→ **Reading text**
((

All of them struggling with the problem of stuttering, these young people have come to the Nepal Stutters’ Association (NSA) to overcome their verbal disability.[break]
Nineteen-year-old Pratima Pathak, a student of Bachelors in Business Studies, shares, “Even the simplest of things such as addressing the teacher during roll call in class, becomes difficult.” There have been times when she has had to be marked absent, even if she was present in the class because she couldn’t speak up.
Life as a student is especially challenging for those with this disorder. “I am unable to ask questions to clarify concepts during class,” shares Pathak. She recalls a moment in grade nine when because she couldn’t ask for an extra sheet of writing paper, she failed her exams. “During exams, where the concern for most students may be whether they will get opportunities to ask friends for help, my own concern is whether I will be able to ask for an extra filling of ink or another sheet of paper to write on,” she says.

))

→ **Questions to answer**
- 1) Answer these questions from the stuttering article.
(a) What degree is Pratima Pathak studying for?
(b) What is Pathak unable to do during class to clarify concepts?
(c) In what grade did Pathak fail her exams?
- 2) According to the stuttering article, why did Pathak fail her exams in grade nine? Answer in one to three sentences.
- 3) Update the stretch of the stuttering article from "All of them" through "couldn’t speak up.", replacing "teacher" with "instructor".

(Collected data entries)
((

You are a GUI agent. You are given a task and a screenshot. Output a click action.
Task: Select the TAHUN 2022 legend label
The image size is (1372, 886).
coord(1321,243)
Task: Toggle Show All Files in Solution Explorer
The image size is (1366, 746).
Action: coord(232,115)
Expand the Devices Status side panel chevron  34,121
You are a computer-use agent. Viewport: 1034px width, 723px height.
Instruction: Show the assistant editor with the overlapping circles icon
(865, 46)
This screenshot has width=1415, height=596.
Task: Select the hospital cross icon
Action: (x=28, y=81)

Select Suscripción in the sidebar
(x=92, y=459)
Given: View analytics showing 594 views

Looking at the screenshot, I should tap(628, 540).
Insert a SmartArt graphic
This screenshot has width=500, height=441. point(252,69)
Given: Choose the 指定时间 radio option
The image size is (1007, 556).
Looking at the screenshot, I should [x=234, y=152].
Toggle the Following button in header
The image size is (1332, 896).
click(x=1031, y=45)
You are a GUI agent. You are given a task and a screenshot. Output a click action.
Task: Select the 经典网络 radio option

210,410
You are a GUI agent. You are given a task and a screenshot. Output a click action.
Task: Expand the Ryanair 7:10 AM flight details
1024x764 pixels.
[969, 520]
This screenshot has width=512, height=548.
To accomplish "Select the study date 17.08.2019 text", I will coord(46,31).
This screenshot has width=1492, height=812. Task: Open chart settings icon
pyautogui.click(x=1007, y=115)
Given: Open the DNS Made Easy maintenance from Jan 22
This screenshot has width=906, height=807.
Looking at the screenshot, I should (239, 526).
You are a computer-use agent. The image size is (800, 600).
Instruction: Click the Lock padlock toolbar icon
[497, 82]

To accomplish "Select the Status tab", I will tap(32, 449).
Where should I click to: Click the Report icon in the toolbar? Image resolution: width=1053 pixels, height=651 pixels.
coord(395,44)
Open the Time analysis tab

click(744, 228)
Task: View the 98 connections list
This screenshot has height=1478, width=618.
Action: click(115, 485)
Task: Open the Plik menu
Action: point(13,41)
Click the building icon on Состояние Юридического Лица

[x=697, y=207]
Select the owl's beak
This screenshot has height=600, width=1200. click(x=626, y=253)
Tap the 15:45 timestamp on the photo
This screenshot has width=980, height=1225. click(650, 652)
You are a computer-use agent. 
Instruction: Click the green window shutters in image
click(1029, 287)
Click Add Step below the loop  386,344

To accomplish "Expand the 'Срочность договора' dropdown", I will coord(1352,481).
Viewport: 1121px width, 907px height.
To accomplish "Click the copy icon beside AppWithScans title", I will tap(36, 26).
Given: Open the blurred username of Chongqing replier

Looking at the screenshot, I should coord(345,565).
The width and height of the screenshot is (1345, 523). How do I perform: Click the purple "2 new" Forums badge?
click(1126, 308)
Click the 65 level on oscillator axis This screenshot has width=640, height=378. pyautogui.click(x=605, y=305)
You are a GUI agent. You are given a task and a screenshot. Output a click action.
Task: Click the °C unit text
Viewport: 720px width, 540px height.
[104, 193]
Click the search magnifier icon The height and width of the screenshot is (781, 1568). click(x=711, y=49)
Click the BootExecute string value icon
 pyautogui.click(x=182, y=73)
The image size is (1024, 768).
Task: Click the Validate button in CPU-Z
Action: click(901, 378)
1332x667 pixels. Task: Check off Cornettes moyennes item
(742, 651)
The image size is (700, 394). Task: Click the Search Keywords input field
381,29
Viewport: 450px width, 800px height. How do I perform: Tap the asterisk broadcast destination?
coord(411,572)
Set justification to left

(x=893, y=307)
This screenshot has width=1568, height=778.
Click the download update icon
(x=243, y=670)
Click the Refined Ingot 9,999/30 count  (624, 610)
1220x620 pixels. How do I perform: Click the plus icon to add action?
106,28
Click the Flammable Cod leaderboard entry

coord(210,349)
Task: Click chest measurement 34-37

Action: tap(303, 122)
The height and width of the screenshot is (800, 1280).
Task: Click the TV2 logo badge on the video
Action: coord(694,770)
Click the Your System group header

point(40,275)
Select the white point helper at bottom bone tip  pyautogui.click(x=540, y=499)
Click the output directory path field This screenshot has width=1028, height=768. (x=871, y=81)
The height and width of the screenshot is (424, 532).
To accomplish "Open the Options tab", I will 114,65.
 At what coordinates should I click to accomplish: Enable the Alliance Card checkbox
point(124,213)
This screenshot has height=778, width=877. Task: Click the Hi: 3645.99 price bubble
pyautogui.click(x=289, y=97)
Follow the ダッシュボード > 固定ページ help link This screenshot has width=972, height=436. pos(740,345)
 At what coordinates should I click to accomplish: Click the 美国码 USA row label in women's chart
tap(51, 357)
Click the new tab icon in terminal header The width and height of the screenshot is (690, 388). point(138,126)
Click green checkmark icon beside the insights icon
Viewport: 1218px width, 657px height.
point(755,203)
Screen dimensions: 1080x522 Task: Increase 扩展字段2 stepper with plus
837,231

))

→ **Answers below**
- 1)
(a) Bachelors in Business Studies
(b) Ask questions
(c) Grade nine

- 2) She couldn't ask for an extra sheet of writing paper, so she failed her exams.

- 3)
All of them struggling with the problem of stuttering, these young people have come to the Nepal Stutters’ Association (NSA) to overcome their verbal disability.[break]
Nineteen-year-old Pratima Pathak, a student of Bachelors in Business Studies, shares, “Even the simplest of things such as addressing the instructor during roll call in class, becomes difficult.” There have been times when she has had to be marked absent, even if she was present in the class because she couldn’t speak up.